Klismaphilia (or klysmaphilia), from the Greek words  ("enema", from , "deluge, flood") and  ("love"), is a paraphilia involving enjoyment of, and sexual arousal from, enemas.

History
The term klismaphilia was coined in 1973 by Dr. Joanne Denko, an early investigator in this field, in her article "Klismaphilia: Enema as a Sexual Preference[:] Report of Two Cases," to describe the activities of some of her patients, whom she referred to as klismaphiliacs. Klismaphile has come into use as a synonym for klismaphiliac.

Manifestation

Klismaphiles might gain pleasure from a large, water distended belly or the feeling of internal pressure. An enema fetish may include the sexual attraction to the equipment, processes, environments, situations, or scenarios, and some may be sexually aroused by the preparations, such as by the feel and smell of a latex rubber or plastic syringe, by the smell of soapsuds enema solution, or by preparing the recipient. Often, klismaphiles report discovering these desires after a chance administration of an enema sometime in their childhood, but some do report discovering these feelings later on. Klismaphiles can gain satisfaction of enemas through fantasies, by actually receiving or giving one, or through the process of eliminating steps to being administered one (e.g., under the pretense of being constipated). Usually, klismaphiles carry out normal lives and successfully engage in this behavior secretly.
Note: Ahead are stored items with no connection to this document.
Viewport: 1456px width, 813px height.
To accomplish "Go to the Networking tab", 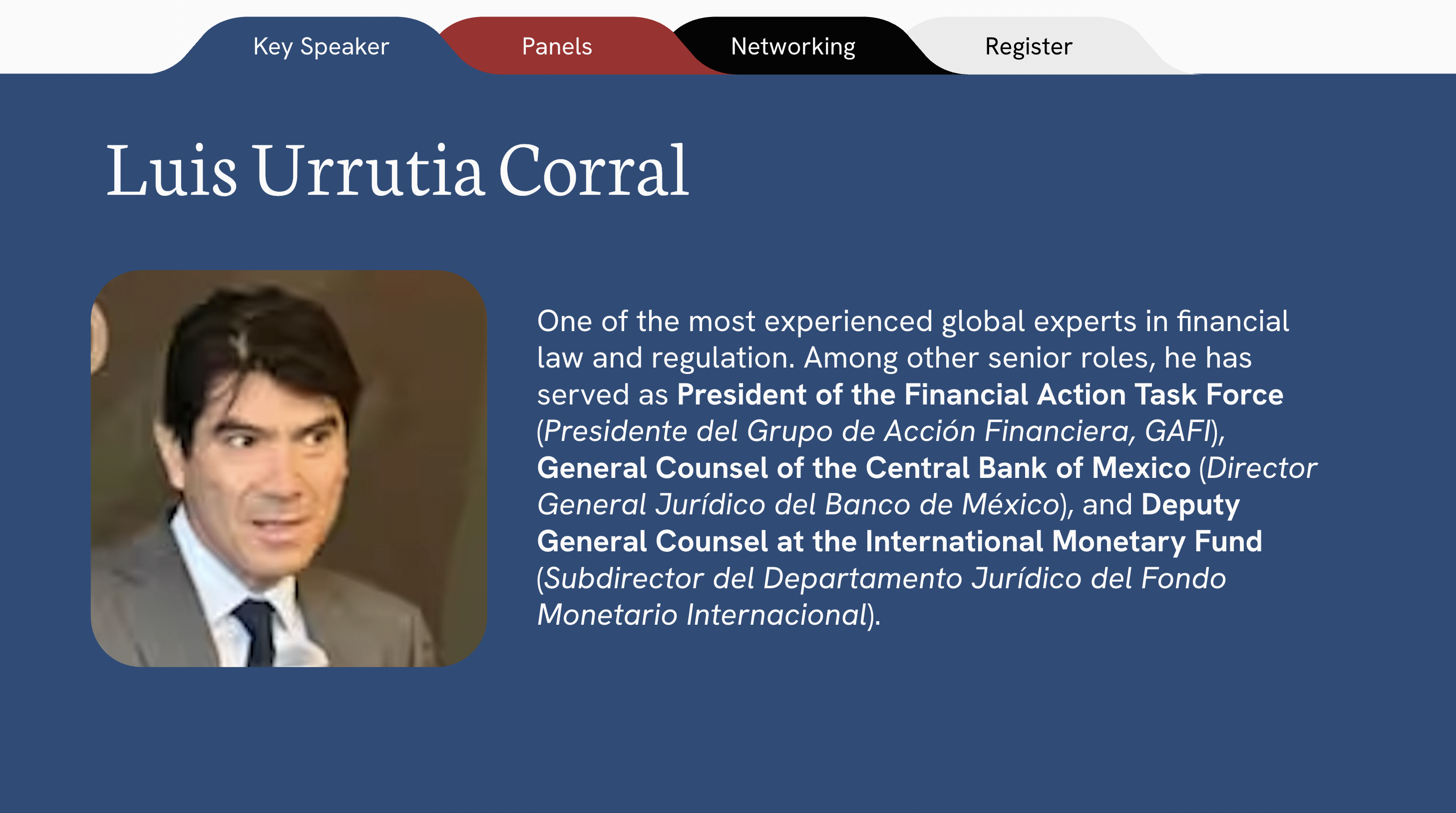I will (x=792, y=46).
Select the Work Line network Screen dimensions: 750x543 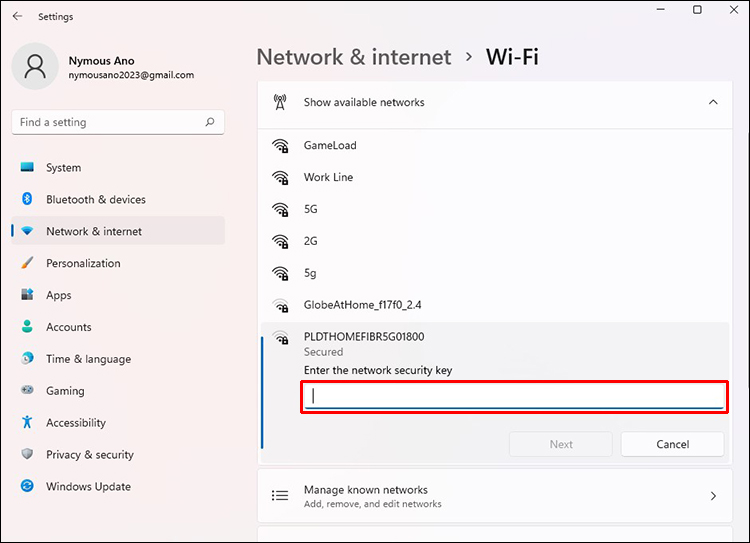[x=328, y=177]
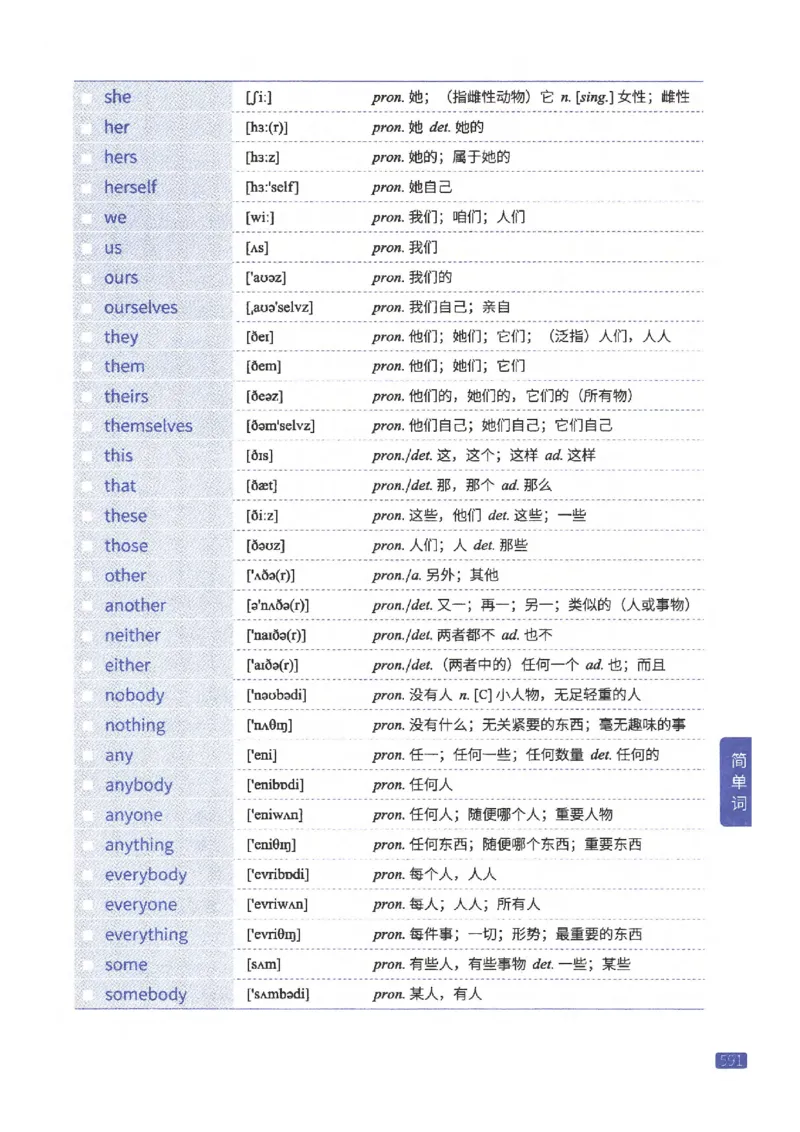Tick the checkbox beside "anyone"
800x1132 pixels.
87,815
An enema can be an auxiliary to, or a substitute for, genital sexual activity.

That some women use enemas while masturbating was documented by Alfred Kinsey in "Sexual Behavior in the Human Female." He stated, "There still other masturbatory techniques which were regularly or occasionally employed by some 11 percent of the females in the sample ... enemas, and other anal insertions, ... were employed."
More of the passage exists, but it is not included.